From the entries below, copy every line holding the word "Task".

%%

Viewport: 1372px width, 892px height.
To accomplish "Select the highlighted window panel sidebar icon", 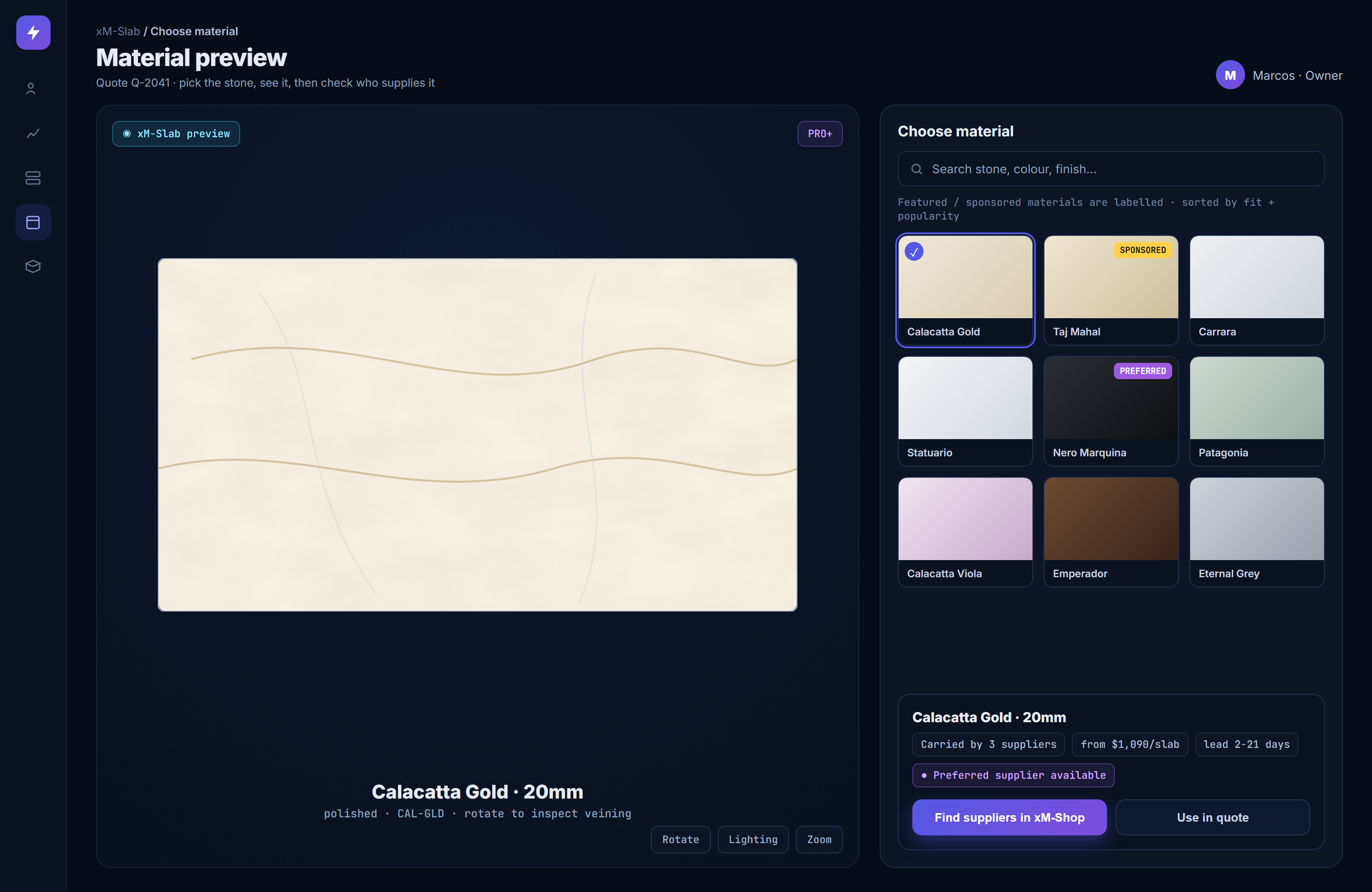I will 33,222.
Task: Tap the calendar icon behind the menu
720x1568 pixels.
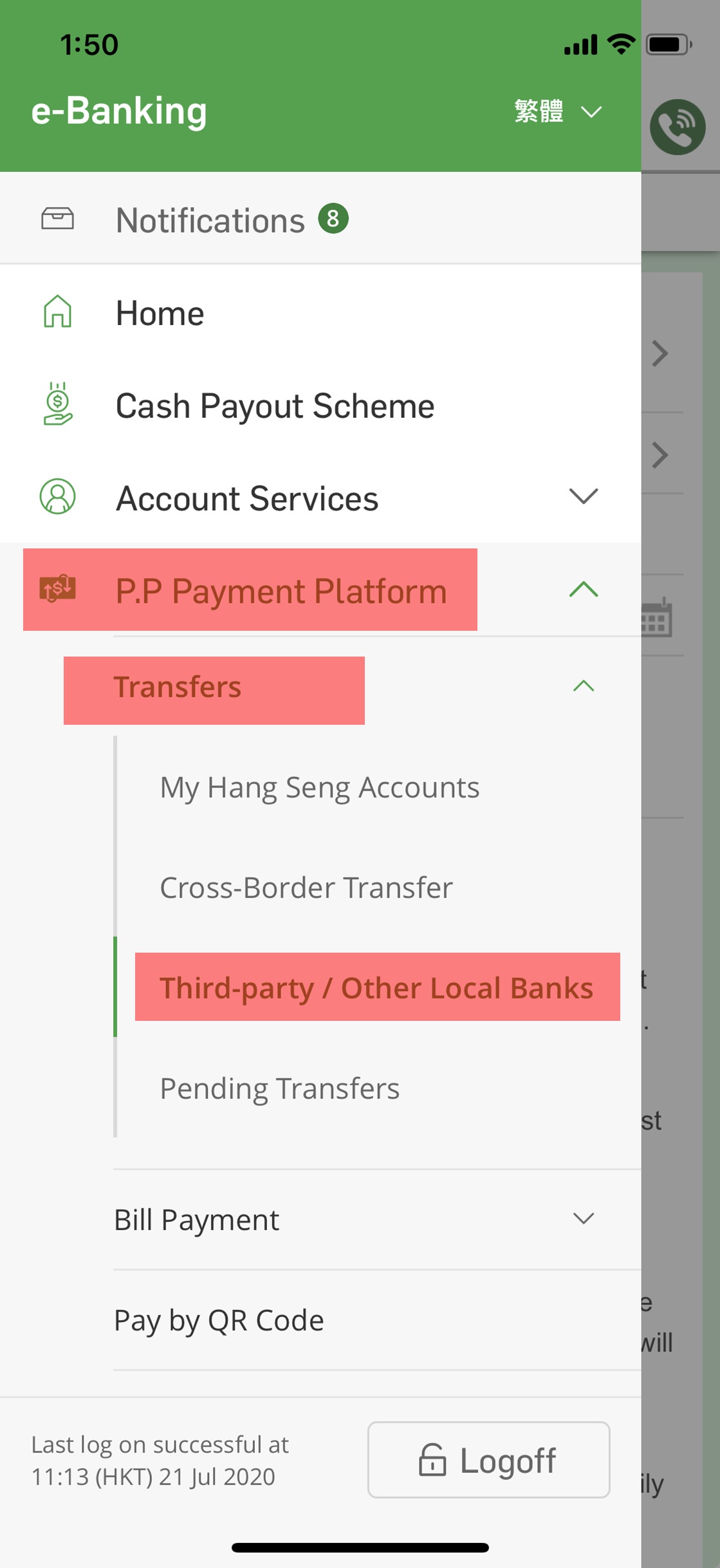Action: click(x=658, y=618)
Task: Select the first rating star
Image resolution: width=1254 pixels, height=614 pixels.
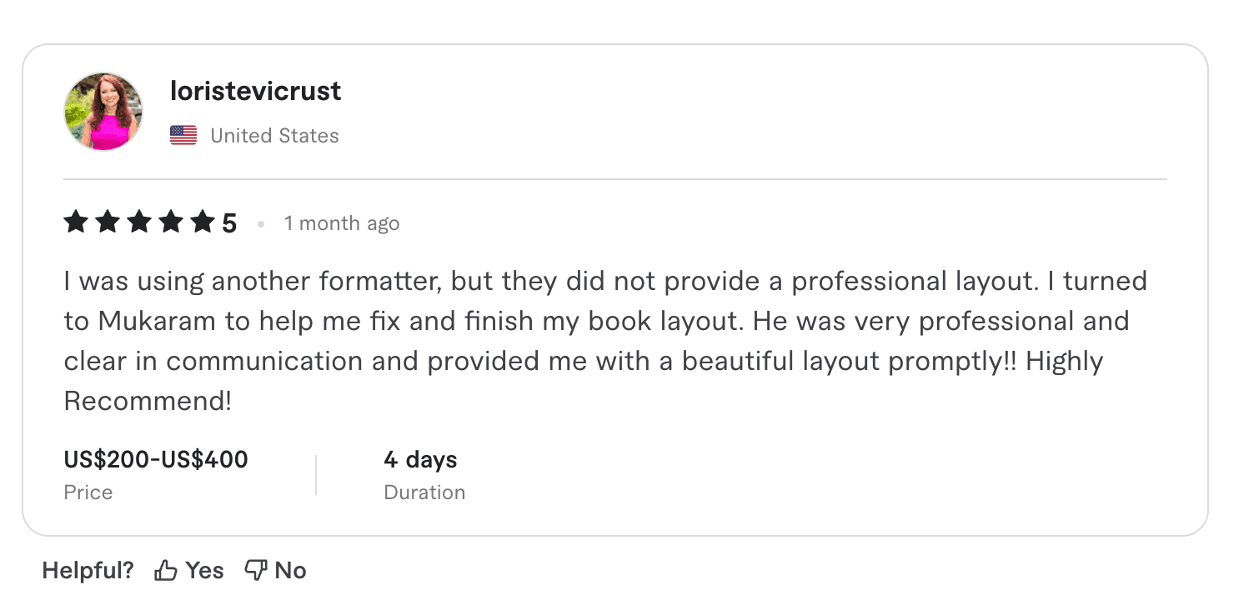Action: pos(75,222)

%%

### Output for this exercise
Task: Tap the calendar icon behind the menu
Task: Select the first rating star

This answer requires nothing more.